The U.S. Department of Energy announced today that it has earmarked $120 million to be divided among about 120 organizations working to weatherize buildings for greater energy efficiency. The grant money will be distributed under the banner of its Weatherization Assistance Program, which has already retrofitted thousands of homes across the country.
Like all of the DOE’s funding initiatives, this drive toward more innovative weatherization methods is expected to create thousands of jobs for construction workers, plumbers, electricians, contractors and manufacturers in local communities, while also shaving power use and greenhouse gas emissions.
The departments launched the Weatherization Assistance Program — designed not only to renovate homes, but also to develop new technologies and relevant financial models — last year and is already impacting up to 25,000 homes a month. In June alone, the program helped weatherize upwards of 31,600 homes.

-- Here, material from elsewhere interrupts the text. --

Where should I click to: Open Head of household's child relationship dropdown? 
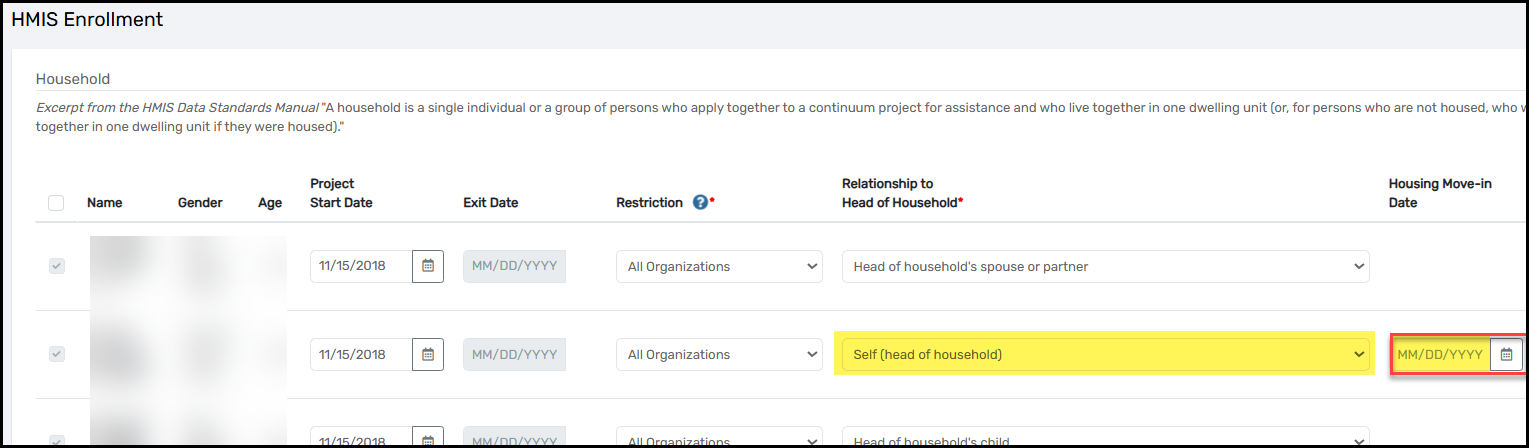(x=1106, y=438)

Weatherization is one of the most effective, yet least publicized, ways that average homeowners can save energy and cut down their monthly bills. It’s also incredibly easy for people to understand and accomplish. The typical suburban home can be helped immensely by the simple addition of insulation, reinforcement of windows, caulking, or replacement of major power-sucking appliances — particularly heating and air conditioning systems.
About $90 million of today’s allotment will go to local weatherization professionals across 27 states. Recipients have been asked to look beyond the usual upgrades to integrate new renewable energy technologies and appliances into customers’ homes. The Department of Energy is expecting to see a bump in installations of solar water heaters, rooftop solar systems (including solar roof shingles), urban wind turbines, home energy management systems and more.
The remaining $30 million will go to 16 organizations dedicated to weatherizing homes in low-income areas. These recipients have been charged with taking a closer look at financial efficiencies and developing models that make advanced weatherization techniques affordable. They will also be engaging in workforce training, volunteer programs, and partnerships to lower costs and certify air quality.
The full pool of grantees is diverse, including private companies, nonprofits, academic institutions, municipalities and national organizations like Habitat for Humanity and the YMCA.